Free Hotspots Need Free Security
By Mike Masnick, Thu Jun 17 20:00:00 GMT 2004

Wi-Fi security is getting more attention these days, but most of the solutions are focused on the enterprise or paid-hotspot market. Now one group is trying to tackle the problem for free hotspots as well.


With all the press coverage concerning Wi-Fi security issues, some users are becoming more careful about how they connect to any old access point. Most efforts to deal with this, however, are aimed at securing enterprise Wi-Fi or fee-based hotspots. Companies like Boingo, for instance, offer VPN access if you're on one of their hotspots. However, its become quite obvious recently that the trend in Wi-Fi hotspots is free access, and many of the open Wi-Fi offerings aren't set up to let outside users log in while still remaining secure.

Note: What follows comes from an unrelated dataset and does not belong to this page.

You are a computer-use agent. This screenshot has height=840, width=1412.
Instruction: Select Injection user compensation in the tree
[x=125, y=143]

Linksys recently took a step in that direction with their partnership with Wireless Security Corporation to easily enable 802.11X security on a standard Linksys WAP54G wireless router. Still, that security offering is a service provided by WSC, and costs a few dollars a month -- something many free hotspot providers may not be all that enthusiastic about. If the users of their network aren't making an issue about security, they may not feel it's necessary to pay the extra fees to just set it up.

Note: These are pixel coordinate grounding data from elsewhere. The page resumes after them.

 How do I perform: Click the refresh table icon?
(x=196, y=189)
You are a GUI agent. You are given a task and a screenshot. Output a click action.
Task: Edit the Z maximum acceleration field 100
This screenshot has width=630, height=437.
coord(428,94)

It was only a matter of time, though, until someone started working on a better solution. Wi-Fi Networking News details the plan of Radiuz to handle 802.11X authentication for any free hotspot provider that signs up -- and they're doing this for free. It's something of a "grand experiment" designed as a "cross between Wi-Fi and Friendster." The idea is to get many free wireless network offerings to sign up, and any one with a Radiuz account will be able to log in securely at any of those locations. At some point, they may end up adding more fee-based value added features -- but the authentication part will always remain free.

The solution isn't perfect. Hotspot providers still need to be convinced to set it up, and it does create a hurdle for many casual users who won't know to have signed up for a Radiuz account before trying to connect. If end users aren't clamoring for security, then many hotspot providers won't see the value, which could create a catch-22 situation. If no hotspot providers will sign up, then no end-users will find it worthwhile to get an account and vice versa. Either way, it's clear that many people are thinking about the security issues related to Wi-Fi going beyond just corporate and paid hotspot usage. While it's a bit early to suggest that all the pieces have fallen together, they are certainly getting closer. It's likely that more solutions of this nature will start to appear over the next few months. The more seamless they can be for both hotspot operators and casual users, the more likely they are to catch on. It certainly would be nice to have free hotspots where your data isn't "free" for the taking as well.